A second consideration when using coroutines is that they are susceptible to blocking: if a coroutine is blocked during execution, the entire worker thread is blocked. All other coroutines bound to that thread are also unable to make progress.
Blocking can arise from several sources. The first is I/O, which has been largely mitigated in our system through the adoption of async I/O. The second source is thread synchronization: when multiple worker threads access a critical section or a concurrent data structure, contention may cause one thread to block another. In our implementation, we adopt a shared-nothing memory architecture. Most thread synchronization is handled through lock-free concurrent queues. We still occasionally use locks (such as std::mutex), but we restrict them to very short, low-contention critical sections.
The third source of blocking originates from third-party code or libraries designed around the multi-threading model. Some code is straightforward to adapt. For instance, query processors, which involve minimal thread synchronization, require only minor code changes. Others, however, are inherently difficult or impossible to modify. One example is RocksDB, a widely used key-value store that serves as our default storage engine. As a multithreaded library, RocksDB relies extensively on internal locks and condition variables. Any coroutine invoking its APIs may block unpredictably. Hence, accessing RocksDB and similar libraries must be offloaded to a separate thread pool.
The final consideration is to carefully design internal states when using coroutines in distributed databases/systems.
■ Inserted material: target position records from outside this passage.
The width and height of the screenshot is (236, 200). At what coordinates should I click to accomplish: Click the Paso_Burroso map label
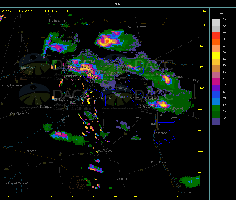coord(160,162)
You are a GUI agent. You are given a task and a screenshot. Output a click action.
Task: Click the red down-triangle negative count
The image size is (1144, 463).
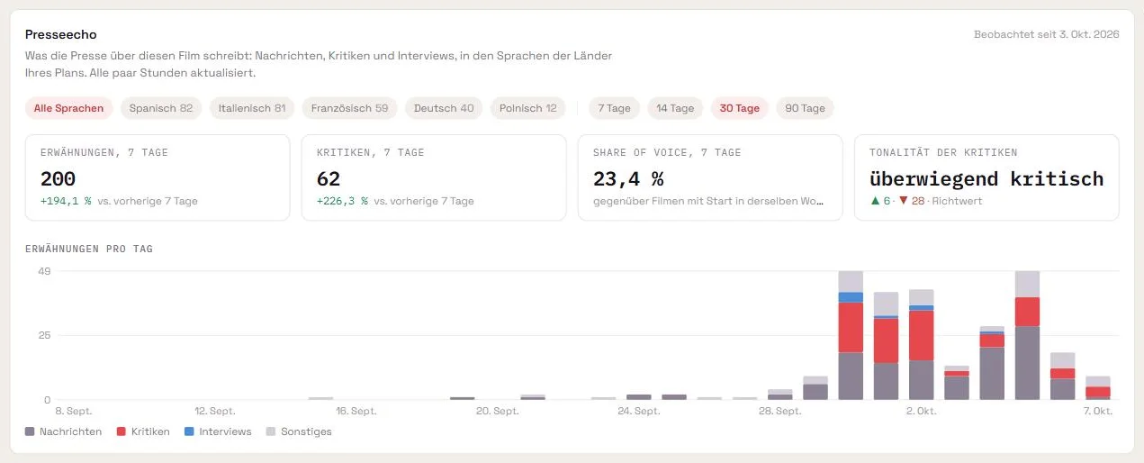(x=912, y=201)
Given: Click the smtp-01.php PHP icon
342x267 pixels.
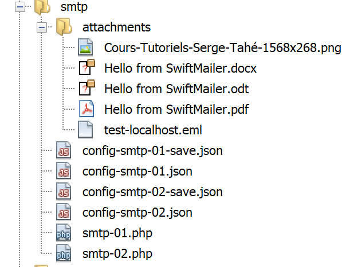Looking at the screenshot, I should click(64, 233).
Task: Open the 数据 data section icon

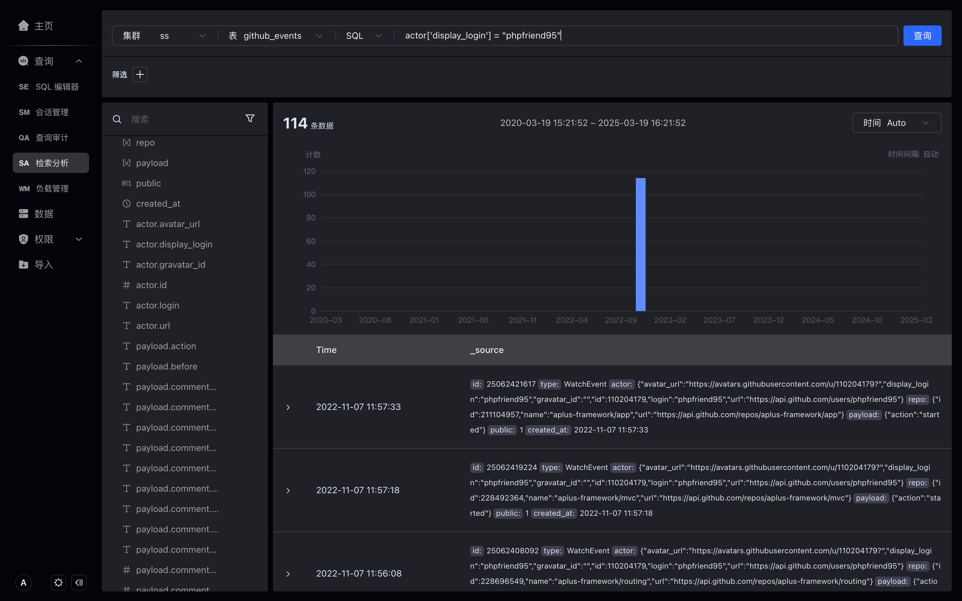Action: 23,214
A key advantage of coroutines is their ability to preserve execution state—such as local variables and control flow—across suspension and resumption. However, this feature introduces a challenge in distributed environments, where failover is a common occurrence. Failover may not terminate the process but can invalidate node-local resources. Consider a scenario where a query holds a write lock, stores a pointer to it in its coroutine stack, and then yields. If a failover occurs during suspension, all locks on the node are deemed invalid. When the coroutine resumes, it must not blindly release the lock—which may now refer to an invalid memory address. To handle such cases, the system must incorporate a mechanism to validate coroutine-held resources that may be affected by failover. Only if the resources are confirmed to be alive should the resumed coroutine proceed to use them.
Conclusion
Coroutines and async programming represent a paradigm shift in building high-performance online databases for modern hardware. Their adoption, however, demands careful engineering and thoughtful design. Our journey has just begun, and we believe significant work remains to fully unlock their potential. One area is storage engines. Currently, very few are fully built on coroutines and async I/O. We anticipate this will change soon.